*** Opening of Supplied entries ***

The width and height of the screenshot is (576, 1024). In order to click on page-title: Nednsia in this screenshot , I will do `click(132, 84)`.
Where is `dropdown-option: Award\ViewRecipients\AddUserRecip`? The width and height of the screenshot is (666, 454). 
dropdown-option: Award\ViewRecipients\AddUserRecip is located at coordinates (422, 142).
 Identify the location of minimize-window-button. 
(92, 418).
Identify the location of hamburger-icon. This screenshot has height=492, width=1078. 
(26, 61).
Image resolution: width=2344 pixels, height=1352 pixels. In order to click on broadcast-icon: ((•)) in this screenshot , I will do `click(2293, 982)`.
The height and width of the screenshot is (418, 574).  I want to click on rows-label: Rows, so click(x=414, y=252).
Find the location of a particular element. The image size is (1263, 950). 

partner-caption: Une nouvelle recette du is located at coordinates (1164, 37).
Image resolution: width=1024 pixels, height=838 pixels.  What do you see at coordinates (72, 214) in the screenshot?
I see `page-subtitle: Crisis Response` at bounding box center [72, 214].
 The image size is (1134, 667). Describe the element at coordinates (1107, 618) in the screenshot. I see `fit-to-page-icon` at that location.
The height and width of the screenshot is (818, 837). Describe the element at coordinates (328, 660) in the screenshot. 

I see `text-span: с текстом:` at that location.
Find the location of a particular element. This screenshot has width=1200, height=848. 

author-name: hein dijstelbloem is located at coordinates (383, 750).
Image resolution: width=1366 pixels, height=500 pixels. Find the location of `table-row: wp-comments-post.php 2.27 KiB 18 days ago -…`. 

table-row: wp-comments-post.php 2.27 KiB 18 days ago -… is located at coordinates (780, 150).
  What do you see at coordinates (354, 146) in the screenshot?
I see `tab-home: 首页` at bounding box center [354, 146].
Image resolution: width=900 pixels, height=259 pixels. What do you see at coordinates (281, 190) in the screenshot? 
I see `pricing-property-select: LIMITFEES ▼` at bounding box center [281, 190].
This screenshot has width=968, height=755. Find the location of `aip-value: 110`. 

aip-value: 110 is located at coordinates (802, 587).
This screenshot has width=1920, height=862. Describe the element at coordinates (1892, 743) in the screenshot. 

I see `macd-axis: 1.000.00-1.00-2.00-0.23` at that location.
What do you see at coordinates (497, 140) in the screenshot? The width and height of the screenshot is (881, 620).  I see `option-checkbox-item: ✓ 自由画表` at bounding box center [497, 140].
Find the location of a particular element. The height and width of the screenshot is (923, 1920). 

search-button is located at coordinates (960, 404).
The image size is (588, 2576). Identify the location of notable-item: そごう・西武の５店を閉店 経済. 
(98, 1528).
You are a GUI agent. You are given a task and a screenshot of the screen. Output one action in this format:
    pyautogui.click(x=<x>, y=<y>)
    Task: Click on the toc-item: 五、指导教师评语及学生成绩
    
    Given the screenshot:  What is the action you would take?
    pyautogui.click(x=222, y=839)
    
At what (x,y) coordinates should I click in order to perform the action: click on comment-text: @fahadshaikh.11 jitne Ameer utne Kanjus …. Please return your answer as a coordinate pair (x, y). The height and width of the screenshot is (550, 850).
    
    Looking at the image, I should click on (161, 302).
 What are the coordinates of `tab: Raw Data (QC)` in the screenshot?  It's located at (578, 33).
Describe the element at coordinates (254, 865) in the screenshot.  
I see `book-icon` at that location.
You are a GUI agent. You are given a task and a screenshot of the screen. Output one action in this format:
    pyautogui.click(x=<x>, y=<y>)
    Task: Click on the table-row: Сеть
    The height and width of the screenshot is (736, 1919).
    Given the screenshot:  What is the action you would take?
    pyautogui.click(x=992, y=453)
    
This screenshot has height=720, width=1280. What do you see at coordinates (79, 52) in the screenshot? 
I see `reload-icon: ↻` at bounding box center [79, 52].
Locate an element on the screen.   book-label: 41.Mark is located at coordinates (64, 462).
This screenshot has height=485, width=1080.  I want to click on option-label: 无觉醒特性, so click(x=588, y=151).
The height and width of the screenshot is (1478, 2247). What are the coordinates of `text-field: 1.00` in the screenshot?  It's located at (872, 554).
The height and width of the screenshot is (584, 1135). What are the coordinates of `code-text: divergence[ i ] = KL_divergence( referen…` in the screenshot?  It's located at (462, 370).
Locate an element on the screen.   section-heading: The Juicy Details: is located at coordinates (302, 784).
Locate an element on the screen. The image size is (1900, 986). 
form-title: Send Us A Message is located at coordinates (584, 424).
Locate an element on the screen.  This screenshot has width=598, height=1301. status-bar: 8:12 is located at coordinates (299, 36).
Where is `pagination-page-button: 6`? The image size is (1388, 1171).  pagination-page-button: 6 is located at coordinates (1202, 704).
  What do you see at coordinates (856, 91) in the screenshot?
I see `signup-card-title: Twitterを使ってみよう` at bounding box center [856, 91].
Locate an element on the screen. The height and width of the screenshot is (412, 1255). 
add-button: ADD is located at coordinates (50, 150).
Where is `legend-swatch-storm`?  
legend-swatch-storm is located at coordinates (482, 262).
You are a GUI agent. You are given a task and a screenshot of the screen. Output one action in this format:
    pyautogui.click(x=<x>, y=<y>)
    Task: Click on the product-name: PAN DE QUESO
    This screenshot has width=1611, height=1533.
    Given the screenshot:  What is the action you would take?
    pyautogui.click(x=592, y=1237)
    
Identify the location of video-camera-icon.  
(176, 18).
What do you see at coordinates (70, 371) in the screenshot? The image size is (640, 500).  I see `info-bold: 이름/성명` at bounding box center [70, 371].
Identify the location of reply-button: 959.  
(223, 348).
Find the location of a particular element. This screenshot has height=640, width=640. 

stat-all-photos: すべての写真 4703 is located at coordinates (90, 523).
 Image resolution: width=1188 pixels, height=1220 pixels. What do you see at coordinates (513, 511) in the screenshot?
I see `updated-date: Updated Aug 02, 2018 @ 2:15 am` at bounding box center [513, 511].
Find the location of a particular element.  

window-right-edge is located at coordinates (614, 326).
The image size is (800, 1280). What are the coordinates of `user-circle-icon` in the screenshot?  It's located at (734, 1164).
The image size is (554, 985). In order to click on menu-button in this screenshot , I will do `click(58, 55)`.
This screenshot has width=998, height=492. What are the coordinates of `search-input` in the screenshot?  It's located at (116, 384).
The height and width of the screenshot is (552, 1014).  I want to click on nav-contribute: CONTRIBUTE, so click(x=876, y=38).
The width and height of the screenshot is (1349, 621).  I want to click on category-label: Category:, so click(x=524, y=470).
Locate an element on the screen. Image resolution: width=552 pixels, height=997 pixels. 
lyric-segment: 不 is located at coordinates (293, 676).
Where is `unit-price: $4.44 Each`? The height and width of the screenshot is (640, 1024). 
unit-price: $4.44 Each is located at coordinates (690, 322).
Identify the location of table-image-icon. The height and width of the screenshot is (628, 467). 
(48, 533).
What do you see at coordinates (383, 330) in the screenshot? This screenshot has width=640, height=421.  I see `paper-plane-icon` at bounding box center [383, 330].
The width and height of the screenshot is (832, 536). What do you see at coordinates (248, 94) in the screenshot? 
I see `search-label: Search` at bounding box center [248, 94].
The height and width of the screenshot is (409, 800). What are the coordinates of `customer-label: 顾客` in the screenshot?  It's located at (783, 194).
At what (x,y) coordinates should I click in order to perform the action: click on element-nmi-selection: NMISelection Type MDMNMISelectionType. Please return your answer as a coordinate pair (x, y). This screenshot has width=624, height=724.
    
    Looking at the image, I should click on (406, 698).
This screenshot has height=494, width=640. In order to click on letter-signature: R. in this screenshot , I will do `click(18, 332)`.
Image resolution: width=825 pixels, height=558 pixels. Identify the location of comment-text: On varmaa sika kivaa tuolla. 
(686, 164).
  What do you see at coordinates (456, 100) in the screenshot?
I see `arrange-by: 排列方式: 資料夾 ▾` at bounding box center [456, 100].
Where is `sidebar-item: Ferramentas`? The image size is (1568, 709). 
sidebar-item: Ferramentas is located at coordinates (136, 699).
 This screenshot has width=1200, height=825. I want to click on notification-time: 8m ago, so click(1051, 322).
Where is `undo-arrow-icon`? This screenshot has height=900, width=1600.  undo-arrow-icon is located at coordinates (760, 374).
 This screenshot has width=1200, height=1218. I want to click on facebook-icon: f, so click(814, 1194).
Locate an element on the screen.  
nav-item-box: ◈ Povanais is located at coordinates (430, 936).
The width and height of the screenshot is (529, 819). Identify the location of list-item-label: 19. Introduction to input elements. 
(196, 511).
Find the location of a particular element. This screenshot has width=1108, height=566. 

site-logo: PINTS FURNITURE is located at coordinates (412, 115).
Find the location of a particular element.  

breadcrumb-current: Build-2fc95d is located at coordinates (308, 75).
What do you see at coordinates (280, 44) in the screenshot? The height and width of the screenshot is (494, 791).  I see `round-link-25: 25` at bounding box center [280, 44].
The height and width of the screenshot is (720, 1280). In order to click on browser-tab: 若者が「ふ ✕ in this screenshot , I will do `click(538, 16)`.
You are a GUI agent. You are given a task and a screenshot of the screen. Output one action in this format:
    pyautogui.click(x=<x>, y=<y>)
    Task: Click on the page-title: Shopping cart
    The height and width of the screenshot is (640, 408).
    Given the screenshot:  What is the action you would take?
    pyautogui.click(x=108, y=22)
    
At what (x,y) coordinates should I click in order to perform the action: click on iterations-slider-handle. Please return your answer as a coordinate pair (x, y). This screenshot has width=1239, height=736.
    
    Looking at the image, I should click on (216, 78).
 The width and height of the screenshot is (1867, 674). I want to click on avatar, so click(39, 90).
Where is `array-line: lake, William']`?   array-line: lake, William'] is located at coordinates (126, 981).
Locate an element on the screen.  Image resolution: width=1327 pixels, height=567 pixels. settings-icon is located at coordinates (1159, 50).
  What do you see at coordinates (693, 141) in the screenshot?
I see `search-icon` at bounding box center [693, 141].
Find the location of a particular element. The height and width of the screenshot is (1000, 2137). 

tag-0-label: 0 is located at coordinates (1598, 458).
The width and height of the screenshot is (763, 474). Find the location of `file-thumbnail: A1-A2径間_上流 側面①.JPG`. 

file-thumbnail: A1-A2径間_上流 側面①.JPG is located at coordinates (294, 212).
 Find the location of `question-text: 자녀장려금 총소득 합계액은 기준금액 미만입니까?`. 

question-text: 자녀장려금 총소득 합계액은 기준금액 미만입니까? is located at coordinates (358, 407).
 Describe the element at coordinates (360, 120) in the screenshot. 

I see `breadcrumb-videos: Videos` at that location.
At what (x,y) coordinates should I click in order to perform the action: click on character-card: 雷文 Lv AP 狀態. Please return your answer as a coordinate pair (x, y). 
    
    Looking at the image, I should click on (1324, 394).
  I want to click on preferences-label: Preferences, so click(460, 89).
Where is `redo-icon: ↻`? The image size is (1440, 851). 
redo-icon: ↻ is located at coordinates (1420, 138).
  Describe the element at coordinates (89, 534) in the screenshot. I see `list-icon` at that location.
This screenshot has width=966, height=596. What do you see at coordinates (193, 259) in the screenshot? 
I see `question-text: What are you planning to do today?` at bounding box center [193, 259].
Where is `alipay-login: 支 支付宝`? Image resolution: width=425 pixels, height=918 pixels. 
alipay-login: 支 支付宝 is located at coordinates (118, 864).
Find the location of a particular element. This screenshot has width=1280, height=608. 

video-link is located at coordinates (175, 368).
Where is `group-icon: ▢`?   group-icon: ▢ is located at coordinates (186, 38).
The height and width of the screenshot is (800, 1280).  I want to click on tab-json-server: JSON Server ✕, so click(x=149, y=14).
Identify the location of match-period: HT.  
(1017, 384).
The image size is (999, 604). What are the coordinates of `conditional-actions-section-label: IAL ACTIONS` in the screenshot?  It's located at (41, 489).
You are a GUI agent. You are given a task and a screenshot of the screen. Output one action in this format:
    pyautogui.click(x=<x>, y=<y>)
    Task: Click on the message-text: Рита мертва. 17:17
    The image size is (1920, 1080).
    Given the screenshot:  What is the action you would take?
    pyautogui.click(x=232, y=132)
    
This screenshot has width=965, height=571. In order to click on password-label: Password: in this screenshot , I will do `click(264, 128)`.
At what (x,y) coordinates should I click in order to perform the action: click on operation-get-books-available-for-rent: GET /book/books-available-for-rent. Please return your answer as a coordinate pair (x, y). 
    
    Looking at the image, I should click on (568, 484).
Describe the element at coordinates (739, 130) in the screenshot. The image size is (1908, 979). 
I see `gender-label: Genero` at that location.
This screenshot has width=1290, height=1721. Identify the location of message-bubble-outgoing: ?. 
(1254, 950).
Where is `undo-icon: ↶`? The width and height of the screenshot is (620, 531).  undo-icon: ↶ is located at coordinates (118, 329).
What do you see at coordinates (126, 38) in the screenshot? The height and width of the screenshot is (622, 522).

*** Close of Supplied entries ***

→ **Your instructions**
Reproduce the records word for word, from the line containing "Identify the location of minimize-window-button." through the line containing "What do you see at coordinates (497, 140)".

→ **Task solution**
 Identify the location of minimize-window-button. 
(92, 418).
Identify the location of hamburger-icon. This screenshot has height=492, width=1078. 
(26, 61).
Image resolution: width=2344 pixels, height=1352 pixels. In order to click on broadcast-icon: ((•)) in this screenshot , I will do `click(2293, 982)`.
The height and width of the screenshot is (418, 574).  I want to click on rows-label: Rows, so click(x=414, y=252).
Find the location of a particular element. The image size is (1263, 950). 

partner-caption: Une nouvelle recette du is located at coordinates (1164, 37).
Image resolution: width=1024 pixels, height=838 pixels.  What do you see at coordinates (72, 214) in the screenshot?
I see `page-subtitle: Crisis Response` at bounding box center [72, 214].
 The image size is (1134, 667). Describe the element at coordinates (1107, 618) in the screenshot. I see `fit-to-page-icon` at that location.
The height and width of the screenshot is (818, 837). Describe the element at coordinates (328, 660) in the screenshot. 

I see `text-span: с текстом:` at that location.
Find the location of a particular element. This screenshot has width=1200, height=848. 

author-name: hein dijstelbloem is located at coordinates (383, 750).
Image resolution: width=1366 pixels, height=500 pixels. Find the location of `table-row: wp-comments-post.php 2.27 KiB 18 days ago -…`. 

table-row: wp-comments-post.php 2.27 KiB 18 days ago -… is located at coordinates (780, 150).
  What do you see at coordinates (354, 146) in the screenshot?
I see `tab-home: 首页` at bounding box center [354, 146].
Image resolution: width=900 pixels, height=259 pixels. What do you see at coordinates (281, 190) in the screenshot? 
I see `pricing-property-select: LIMITFEES ▼` at bounding box center [281, 190].
This screenshot has width=968, height=755. Find the location of `aip-value: 110`. 

aip-value: 110 is located at coordinates (802, 587).
This screenshot has width=1920, height=862. Describe the element at coordinates (1892, 743) in the screenshot. 

I see `macd-axis: 1.000.00-1.00-2.00-0.23` at that location.
What do you see at coordinates (497, 140) in the screenshot? The width and height of the screenshot is (881, 620).  I see `option-checkbox-item: ✓ 自由画表` at bounding box center [497, 140].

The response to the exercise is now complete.